The mostly-residential streets that run perpendicular to Yonge Street between Bloor and Wellesley have attracted the attention of developers in recent years, including Five St. Joseph Developments, Graywood, and MOD Developments. Their Five St. Joseph 48-storey condo project has nearly reached the ground level of the construction phase, which is scheduled to be complete in 2014.
Below are images of the foundation and façade captured October 6th.
On the west side of the construction site is St. Nicholas Street, one of those tiny Toronto streets that people hardly know exist unless they live or work in the area. This part of St. Nicholas is more a glorified laneway, with garage access and delivery doors kept out of sight for the old storage and warehouse spaces. In recent years, the entrances off St. Nicholas housed loft spaces for artists and small businesses. With Five St. Joseph's redevelopment of the street, St. Nicholas will become a pedestrian-oriented space lined with retail space, transforming what was a utilitarian and uninviting quasi-laneway into a welcoming place to eat, shop and walk.
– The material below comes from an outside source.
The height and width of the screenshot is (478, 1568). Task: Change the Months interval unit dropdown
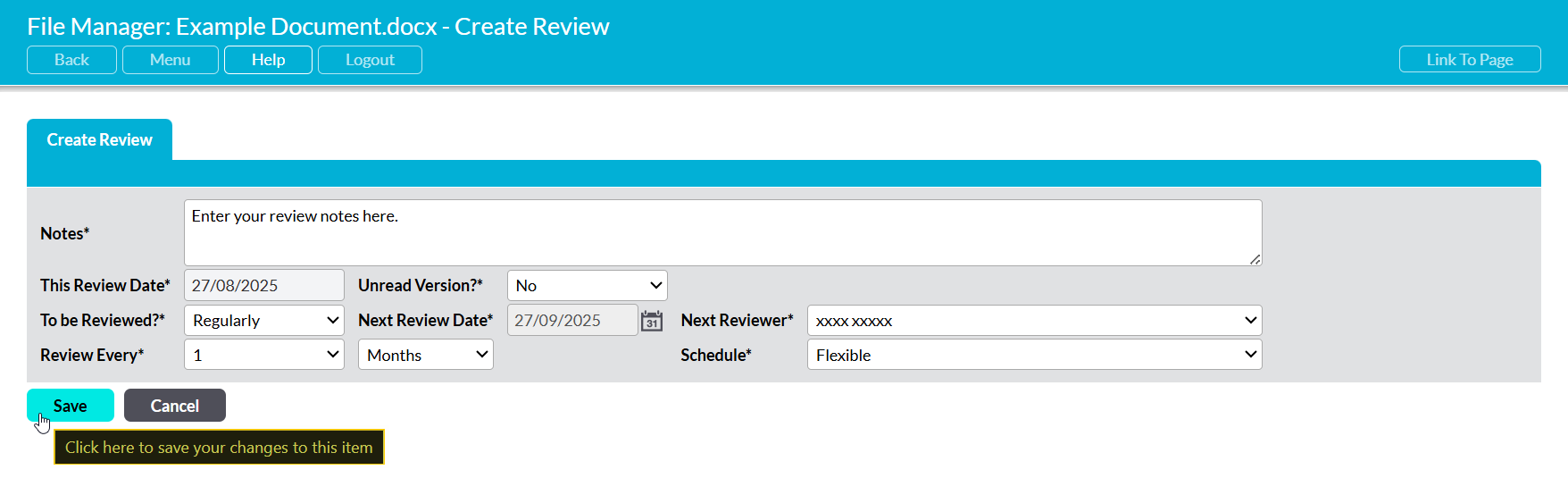coord(425,356)
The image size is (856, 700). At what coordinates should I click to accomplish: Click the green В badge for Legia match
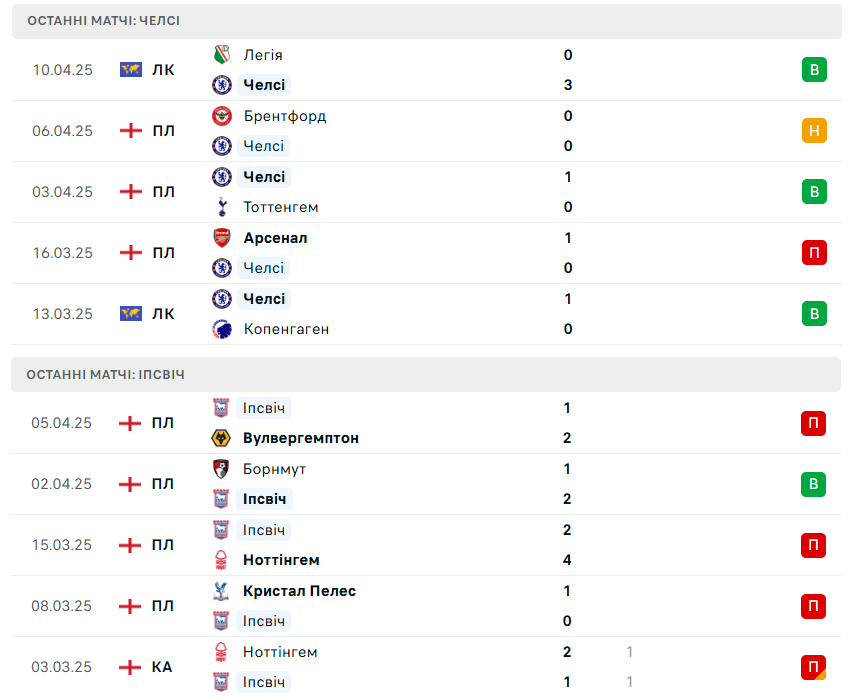pyautogui.click(x=814, y=69)
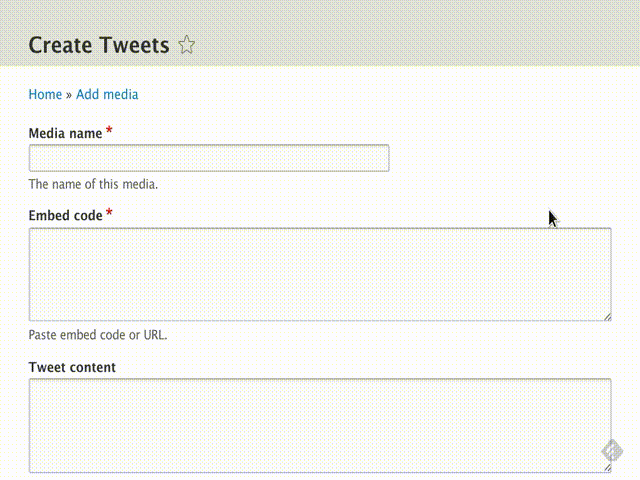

St. Nicholas Street before construction:
St. Nicholas Street after construction:
Beyond the redevelopment of St. Nicholas and St. Joseph, Five St. Joseph will also have a big impact on a neglected part of Yonge Street. The project incorporates a number buildings that front onto Yonge, comprising the north half of the block between St. Joseph and Wellesley Street West. These buildings will be restored to improve the streetscape and returned to their original retail use. The City of Toronto secured Section 37 funds to be used for the restoration, public art, and for improvements to the streetscape and Queen's Park.
Yonge Street before construction:
Five St. Joseph will incorporate the façade of a heritage warehouse building into its structure, which will actually be the largest façade retention in the city. Built in the very early 1900s, the building was originally a three-storey warehouse for the Rawlinson Cartage, one of the city's shipping and storage companies. It last was home to a nightclub and fitness centre before it was sold to the developers in 2006. You can read more about the heritage and preservation of Five St. Joseph in our recent interview with ERA Architects here. ERA partnered with Hariri Pontarini Architects in the design of Five St. Joseph.
Other significant developments on nearby residential streets include Chaz, Casa, Casa II and 70 St. Mary Street, with more in the planning stages to come just across Yonge from St. Joseph on Gloucester Street and Dundonald Street.